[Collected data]
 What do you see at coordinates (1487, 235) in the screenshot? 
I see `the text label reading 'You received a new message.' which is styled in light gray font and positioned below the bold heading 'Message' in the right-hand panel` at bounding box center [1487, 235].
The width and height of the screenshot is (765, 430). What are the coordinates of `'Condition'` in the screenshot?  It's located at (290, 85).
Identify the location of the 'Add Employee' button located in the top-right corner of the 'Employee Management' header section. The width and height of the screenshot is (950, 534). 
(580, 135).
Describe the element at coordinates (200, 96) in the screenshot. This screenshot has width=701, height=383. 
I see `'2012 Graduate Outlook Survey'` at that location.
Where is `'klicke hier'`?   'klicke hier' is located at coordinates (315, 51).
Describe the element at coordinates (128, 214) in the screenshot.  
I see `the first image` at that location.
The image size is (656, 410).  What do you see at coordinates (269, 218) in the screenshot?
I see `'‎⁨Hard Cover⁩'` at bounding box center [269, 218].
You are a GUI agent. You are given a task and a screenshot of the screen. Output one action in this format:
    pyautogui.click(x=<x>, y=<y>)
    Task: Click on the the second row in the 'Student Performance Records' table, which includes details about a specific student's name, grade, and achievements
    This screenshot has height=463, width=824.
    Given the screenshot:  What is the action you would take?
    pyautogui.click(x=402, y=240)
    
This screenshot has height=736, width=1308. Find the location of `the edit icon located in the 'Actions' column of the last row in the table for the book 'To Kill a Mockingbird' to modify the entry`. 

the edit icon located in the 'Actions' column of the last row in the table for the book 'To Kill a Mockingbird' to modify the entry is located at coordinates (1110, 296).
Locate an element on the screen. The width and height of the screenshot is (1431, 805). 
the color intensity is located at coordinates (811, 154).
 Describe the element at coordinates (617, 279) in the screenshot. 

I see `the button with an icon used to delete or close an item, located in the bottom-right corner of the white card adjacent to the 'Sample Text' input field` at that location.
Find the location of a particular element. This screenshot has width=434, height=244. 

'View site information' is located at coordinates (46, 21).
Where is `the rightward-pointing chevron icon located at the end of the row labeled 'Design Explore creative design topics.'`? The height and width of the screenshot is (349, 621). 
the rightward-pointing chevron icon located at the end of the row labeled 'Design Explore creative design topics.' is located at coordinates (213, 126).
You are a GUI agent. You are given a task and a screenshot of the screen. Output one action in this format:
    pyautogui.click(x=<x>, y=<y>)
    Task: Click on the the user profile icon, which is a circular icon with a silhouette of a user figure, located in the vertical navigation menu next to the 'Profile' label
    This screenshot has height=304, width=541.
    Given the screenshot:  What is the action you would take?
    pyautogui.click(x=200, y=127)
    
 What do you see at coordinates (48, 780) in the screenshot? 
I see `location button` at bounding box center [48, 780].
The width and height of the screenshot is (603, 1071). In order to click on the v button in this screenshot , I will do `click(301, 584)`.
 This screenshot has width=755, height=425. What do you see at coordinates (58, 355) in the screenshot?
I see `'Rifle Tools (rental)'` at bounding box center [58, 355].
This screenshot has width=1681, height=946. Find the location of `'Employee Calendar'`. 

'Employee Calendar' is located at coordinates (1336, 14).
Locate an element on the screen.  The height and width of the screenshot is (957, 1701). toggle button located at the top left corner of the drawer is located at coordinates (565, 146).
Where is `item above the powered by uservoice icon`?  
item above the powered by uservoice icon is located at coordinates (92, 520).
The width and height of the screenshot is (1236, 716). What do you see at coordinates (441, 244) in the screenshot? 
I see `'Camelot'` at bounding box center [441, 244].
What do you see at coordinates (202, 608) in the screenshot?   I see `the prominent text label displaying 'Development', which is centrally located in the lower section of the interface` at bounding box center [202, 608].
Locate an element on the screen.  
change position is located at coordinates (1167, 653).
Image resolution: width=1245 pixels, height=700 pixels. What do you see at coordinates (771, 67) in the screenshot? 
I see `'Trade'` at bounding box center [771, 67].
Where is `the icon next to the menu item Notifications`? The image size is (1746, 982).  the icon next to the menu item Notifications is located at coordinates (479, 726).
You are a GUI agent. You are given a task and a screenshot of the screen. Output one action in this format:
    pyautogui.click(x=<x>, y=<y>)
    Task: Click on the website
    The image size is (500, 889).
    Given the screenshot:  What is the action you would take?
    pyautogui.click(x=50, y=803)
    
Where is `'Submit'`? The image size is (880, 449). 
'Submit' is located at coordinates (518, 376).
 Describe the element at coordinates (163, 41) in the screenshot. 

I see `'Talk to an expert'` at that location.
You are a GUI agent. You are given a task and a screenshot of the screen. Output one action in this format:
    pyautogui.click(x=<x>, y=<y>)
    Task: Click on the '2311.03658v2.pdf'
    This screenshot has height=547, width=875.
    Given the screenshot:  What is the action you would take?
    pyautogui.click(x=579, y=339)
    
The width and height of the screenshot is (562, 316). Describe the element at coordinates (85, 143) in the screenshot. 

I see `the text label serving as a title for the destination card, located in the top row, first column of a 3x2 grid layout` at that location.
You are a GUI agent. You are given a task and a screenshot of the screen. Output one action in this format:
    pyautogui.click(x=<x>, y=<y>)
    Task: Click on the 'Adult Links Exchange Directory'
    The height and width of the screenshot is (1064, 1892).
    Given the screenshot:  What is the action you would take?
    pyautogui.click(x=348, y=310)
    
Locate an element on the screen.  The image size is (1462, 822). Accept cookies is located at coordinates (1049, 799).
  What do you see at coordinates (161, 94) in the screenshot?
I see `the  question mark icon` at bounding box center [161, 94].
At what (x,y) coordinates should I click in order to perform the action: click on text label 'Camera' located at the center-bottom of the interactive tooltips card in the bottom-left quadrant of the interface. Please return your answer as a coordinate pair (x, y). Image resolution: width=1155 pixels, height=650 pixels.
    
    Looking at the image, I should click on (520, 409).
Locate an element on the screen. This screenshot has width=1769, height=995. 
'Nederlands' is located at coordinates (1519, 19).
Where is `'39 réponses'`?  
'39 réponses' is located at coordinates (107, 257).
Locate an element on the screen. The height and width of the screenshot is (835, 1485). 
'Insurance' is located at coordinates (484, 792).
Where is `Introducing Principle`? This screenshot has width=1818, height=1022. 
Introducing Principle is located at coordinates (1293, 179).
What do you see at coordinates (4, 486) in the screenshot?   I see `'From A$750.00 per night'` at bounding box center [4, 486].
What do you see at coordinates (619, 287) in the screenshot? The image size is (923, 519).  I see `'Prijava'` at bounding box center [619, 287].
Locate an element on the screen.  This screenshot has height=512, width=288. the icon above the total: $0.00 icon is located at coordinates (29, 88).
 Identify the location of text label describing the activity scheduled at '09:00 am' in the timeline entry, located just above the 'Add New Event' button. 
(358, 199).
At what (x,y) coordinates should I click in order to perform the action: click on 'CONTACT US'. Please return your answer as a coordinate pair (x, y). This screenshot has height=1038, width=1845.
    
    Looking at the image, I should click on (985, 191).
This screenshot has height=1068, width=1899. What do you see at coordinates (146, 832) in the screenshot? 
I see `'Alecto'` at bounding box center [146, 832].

> **AIM**
Can you write out the items above again, replacing each "width and height" with "size (width, height)" and leaving everything else unchanged?

> **CORRECT RESULT**
 What do you see at coordinates (1487, 235) in the screenshot? 
I see `the text label reading 'You received a new message.' which is styled in light gray font and positioned below the bold heading 'Message' in the right-hand panel` at bounding box center [1487, 235].
The size (width, height) of the screenshot is (765, 430). What are the coordinates of `'Condition'` in the screenshot?  It's located at (290, 85).
Identify the location of the 'Add Employee' button located in the top-right corner of the 'Employee Management' header section. The size (width, height) of the screenshot is (950, 534). 
(580, 135).
Describe the element at coordinates (200, 96) in the screenshot. This screenshot has width=701, height=383. 
I see `'2012 Graduate Outlook Survey'` at that location.
Where is `'klicke hier'`?   'klicke hier' is located at coordinates (315, 51).
Describe the element at coordinates (128, 214) in the screenshot.  
I see `the first image` at that location.
The image size is (656, 410).  What do you see at coordinates (269, 218) in the screenshot?
I see `'‎⁨Hard Cover⁩'` at bounding box center [269, 218].
You are a GUI agent. You are given a task and a screenshot of the screen. Output one action in this format:
    pyautogui.click(x=<x>, y=<y>)
    Task: Click on the the second row in the 'Student Performance Records' table, which includes details about a specific student's name, grade, and achievements
    This screenshot has height=463, width=824.
    Given the screenshot:  What is the action you would take?
    pyautogui.click(x=402, y=240)
    
This screenshot has height=736, width=1308. Find the location of `the edit icon located in the 'Actions' column of the last row in the table for the book 'To Kill a Mockingbird' to modify the entry`. 

the edit icon located in the 'Actions' column of the last row in the table for the book 'To Kill a Mockingbird' to modify the entry is located at coordinates (1110, 296).
Locate an element on the screen. The size (width, height) of the screenshot is (1431, 805). 
the color intensity is located at coordinates (811, 154).
 Describe the element at coordinates (617, 279) in the screenshot. 

I see `the button with an icon used to delete or close an item, located in the bottom-right corner of the white card adjacent to the 'Sample Text' input field` at that location.
Find the location of a particular element. This screenshot has width=434, height=244. 

'View site information' is located at coordinates (46, 21).
Where is `the rightward-pointing chevron icon located at the end of the row labeled 'Design Explore creative design topics.'`? The height and width of the screenshot is (349, 621). 
the rightward-pointing chevron icon located at the end of the row labeled 'Design Explore creative design topics.' is located at coordinates (213, 126).
You are a GUI agent. You are given a task and a screenshot of the screen. Output one action in this format:
    pyautogui.click(x=<x>, y=<y>)
    Task: Click on the the user profile icon, which is a circular icon with a silhouette of a user figure, located in the vertical navigation menu next to the 'Profile' label
    This screenshot has height=304, width=541.
    Given the screenshot:  What is the action you would take?
    pyautogui.click(x=200, y=127)
    
 What do you see at coordinates (48, 780) in the screenshot? 
I see `location button` at bounding box center [48, 780].
The size (width, height) of the screenshot is (603, 1071). In order to click on the v button in this screenshot , I will do `click(301, 584)`.
 This screenshot has width=755, height=425. What do you see at coordinates (58, 355) in the screenshot?
I see `'Rifle Tools (rental)'` at bounding box center [58, 355].
This screenshot has width=1681, height=946. Find the location of `'Employee Calendar'`. 

'Employee Calendar' is located at coordinates (1336, 14).
Locate an element on the screen.  The height and width of the screenshot is (957, 1701). toggle button located at the top left corner of the drawer is located at coordinates (565, 146).
Where is `item above the powered by uservoice icon`?  
item above the powered by uservoice icon is located at coordinates (92, 520).
The size (width, height) of the screenshot is (1236, 716). What do you see at coordinates (441, 244) in the screenshot? 
I see `'Camelot'` at bounding box center [441, 244].
What do you see at coordinates (202, 608) in the screenshot?   I see `the prominent text label displaying 'Development', which is centrally located in the lower section of the interface` at bounding box center [202, 608].
Locate an element on the screen.  
change position is located at coordinates (1167, 653).
Image resolution: width=1245 pixels, height=700 pixels. What do you see at coordinates (771, 67) in the screenshot? 
I see `'Trade'` at bounding box center [771, 67].
Where is `the icon next to the menu item Notifications`? The image size is (1746, 982).  the icon next to the menu item Notifications is located at coordinates (479, 726).
You are a GUI agent. You are given a task and a screenshot of the screen. Output one action in this format:
    pyautogui.click(x=<x>, y=<y>)
    Task: Click on the website
    The image size is (500, 889).
    Given the screenshot:  What is the action you would take?
    pyautogui.click(x=50, y=803)
    
Where is `'Submit'`? The image size is (880, 449). 
'Submit' is located at coordinates (518, 376).
 Describe the element at coordinates (163, 41) in the screenshot. 

I see `'Talk to an expert'` at that location.
You are a GUI agent. You are given a task and a screenshot of the screen. Output one action in this format:
    pyautogui.click(x=<x>, y=<y>)
    Task: Click on the '2311.03658v2.pdf'
    This screenshot has height=547, width=875.
    Given the screenshot:  What is the action you would take?
    pyautogui.click(x=579, y=339)
    
The size (width, height) of the screenshot is (562, 316). Describe the element at coordinates (85, 143) in the screenshot. 

I see `the text label serving as a title for the destination card, located in the top row, first column of a 3x2 grid layout` at that location.
You are a GUI agent. You are given a task and a screenshot of the screen. Output one action in this format:
    pyautogui.click(x=<x>, y=<y>)
    Task: Click on the 'Adult Links Exchange Directory'
    The height and width of the screenshot is (1064, 1892).
    Given the screenshot:  What is the action you would take?
    pyautogui.click(x=348, y=310)
    
Locate an element on the screen.  The image size is (1462, 822). Accept cookies is located at coordinates (1049, 799).
  What do you see at coordinates (161, 94) in the screenshot?
I see `the  question mark icon` at bounding box center [161, 94].
At what (x,y) coordinates should I click in order to perform the action: click on text label 'Camera' located at the center-bottom of the interactive tooltips card in the bottom-left quadrant of the interface. Please return your answer as a coordinate pair (x, y). Image resolution: width=1155 pixels, height=650 pixels.
    
    Looking at the image, I should click on (520, 409).
Locate an element on the screen. This screenshot has width=1769, height=995. 
'Nederlands' is located at coordinates (1519, 19).
Where is `'39 réponses'`?  
'39 réponses' is located at coordinates (107, 257).
Locate an element on the screen. The height and width of the screenshot is (835, 1485). 
'Insurance' is located at coordinates (484, 792).
Where is `Introducing Principle`? This screenshot has width=1818, height=1022. 
Introducing Principle is located at coordinates (1293, 179).
What do you see at coordinates (4, 486) in the screenshot?   I see `'From A$750.00 per night'` at bounding box center [4, 486].
What do you see at coordinates (619, 287) in the screenshot? The image size is (923, 519).  I see `'Prijava'` at bounding box center [619, 287].
Locate an element on the screen.  This screenshot has height=512, width=288. the icon above the total: $0.00 icon is located at coordinates (29, 88).
 Identify the location of text label describing the activity scheduled at '09:00 am' in the timeline entry, located just above the 'Add New Event' button. 
(358, 199).
At what (x,y) coordinates should I click in order to perform the action: click on 'CONTACT US'. Please return your answer as a coordinate pair (x, y). This screenshot has height=1038, width=1845.
    
    Looking at the image, I should click on (985, 191).
This screenshot has height=1068, width=1899. What do you see at coordinates (146, 832) in the screenshot? 
I see `'Alecto'` at bounding box center [146, 832].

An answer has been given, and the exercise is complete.